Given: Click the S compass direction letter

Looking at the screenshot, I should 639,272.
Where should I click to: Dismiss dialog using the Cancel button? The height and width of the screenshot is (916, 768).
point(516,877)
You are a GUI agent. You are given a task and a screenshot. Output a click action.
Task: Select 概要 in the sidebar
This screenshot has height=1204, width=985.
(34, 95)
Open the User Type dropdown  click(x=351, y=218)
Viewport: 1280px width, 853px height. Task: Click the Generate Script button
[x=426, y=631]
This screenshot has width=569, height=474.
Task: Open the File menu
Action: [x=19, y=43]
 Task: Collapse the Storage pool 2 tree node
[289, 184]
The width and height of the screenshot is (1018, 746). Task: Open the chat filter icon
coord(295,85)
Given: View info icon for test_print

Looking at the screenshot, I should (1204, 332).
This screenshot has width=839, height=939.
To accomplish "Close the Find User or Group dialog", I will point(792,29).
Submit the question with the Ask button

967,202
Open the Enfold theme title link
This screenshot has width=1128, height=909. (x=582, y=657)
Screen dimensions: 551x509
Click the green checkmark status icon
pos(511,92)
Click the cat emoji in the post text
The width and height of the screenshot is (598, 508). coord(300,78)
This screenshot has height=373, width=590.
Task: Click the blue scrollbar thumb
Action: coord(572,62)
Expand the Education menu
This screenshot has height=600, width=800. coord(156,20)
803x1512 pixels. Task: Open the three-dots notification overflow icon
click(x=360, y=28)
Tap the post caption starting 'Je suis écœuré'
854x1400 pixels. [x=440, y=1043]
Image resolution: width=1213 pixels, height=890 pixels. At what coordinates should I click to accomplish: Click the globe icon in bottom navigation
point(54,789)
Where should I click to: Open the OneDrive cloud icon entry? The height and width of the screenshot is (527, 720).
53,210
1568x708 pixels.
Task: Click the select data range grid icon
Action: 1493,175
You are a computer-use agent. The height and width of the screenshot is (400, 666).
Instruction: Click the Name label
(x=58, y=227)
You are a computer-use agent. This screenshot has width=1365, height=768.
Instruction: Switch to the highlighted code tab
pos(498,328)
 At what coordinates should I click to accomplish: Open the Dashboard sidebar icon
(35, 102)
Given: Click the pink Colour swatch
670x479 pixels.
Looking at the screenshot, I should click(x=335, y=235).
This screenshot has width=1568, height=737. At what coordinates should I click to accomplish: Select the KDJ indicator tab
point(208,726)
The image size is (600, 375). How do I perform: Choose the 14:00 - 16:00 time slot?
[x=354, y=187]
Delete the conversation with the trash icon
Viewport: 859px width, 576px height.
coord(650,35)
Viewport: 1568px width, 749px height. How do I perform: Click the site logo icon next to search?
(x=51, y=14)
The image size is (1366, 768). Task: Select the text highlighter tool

--------------------------------------------------

> **DIRECTIONS FOR THIS TASK**
Output an identical copy of every record above.

> **YOUR RESPONSE**
Given: Click the S compass direction letter

Looking at the screenshot, I should 639,272.
Where should I click to: Dismiss dialog using the Cancel button? The height and width of the screenshot is (916, 768).
point(516,877)
You are a GUI agent. You are given a task and a screenshot. Output a click action.
Task: Select 概要 in the sidebar
This screenshot has height=1204, width=985.
(34, 95)
Open the User Type dropdown  click(x=351, y=218)
Viewport: 1280px width, 853px height. Task: Click the Generate Script button
[x=426, y=631]
This screenshot has width=569, height=474.
Task: Open the File menu
Action: [x=19, y=43]
 Task: Collapse the Storage pool 2 tree node
[289, 184]
The width and height of the screenshot is (1018, 746). Task: Open the chat filter icon
coord(295,85)
Given: View info icon for test_print

Looking at the screenshot, I should (1204, 332).
This screenshot has width=839, height=939.
To accomplish "Close the Find User or Group dialog", I will point(792,29).
Submit the question with the Ask button

967,202
Open the Enfold theme title link
This screenshot has width=1128, height=909. (x=582, y=657)
Screen dimensions: 551x509
Click the green checkmark status icon
pos(511,92)
Click the cat emoji in the post text
The width and height of the screenshot is (598, 508). coord(300,78)
This screenshot has height=373, width=590.
Task: Click the blue scrollbar thumb
Action: coord(572,62)
Expand the Education menu
This screenshot has height=600, width=800. coord(156,20)
803x1512 pixels. Task: Open the three-dots notification overflow icon
click(x=360, y=28)
Tap the post caption starting 'Je suis écœuré'
854x1400 pixels. [x=440, y=1043]
Image resolution: width=1213 pixels, height=890 pixels. At what coordinates should I click to accomplish: Click the globe icon in bottom navigation
point(54,789)
Where should I click to: Open the OneDrive cloud icon entry? The height and width of the screenshot is (527, 720).
53,210
1568x708 pixels.
Task: Click the select data range grid icon
Action: 1493,175
You are a computer-use agent. The height and width of the screenshot is (400, 666).
Instruction: Click the Name label
(x=58, y=227)
You are a computer-use agent. This screenshot has width=1365, height=768.
Instruction: Switch to the highlighted code tab
pos(498,328)
 At what coordinates should I click to accomplish: Open the Dashboard sidebar icon
(35, 102)
Given: Click the pink Colour swatch
670x479 pixels.
Looking at the screenshot, I should click(x=335, y=235).
This screenshot has width=1568, height=737. At what coordinates should I click to accomplish: Select the KDJ indicator tab
point(208,726)
The image size is (600, 375). How do I perform: Choose the 14:00 - 16:00 time slot?
[x=354, y=187]
Delete the conversation with the trash icon
Viewport: 859px width, 576px height.
coord(650,35)
Viewport: 1568px width, 749px height. How do I perform: Click the site logo icon next to search?
(x=51, y=14)
The image size is (1366, 768). Task: Select the text highlighter tool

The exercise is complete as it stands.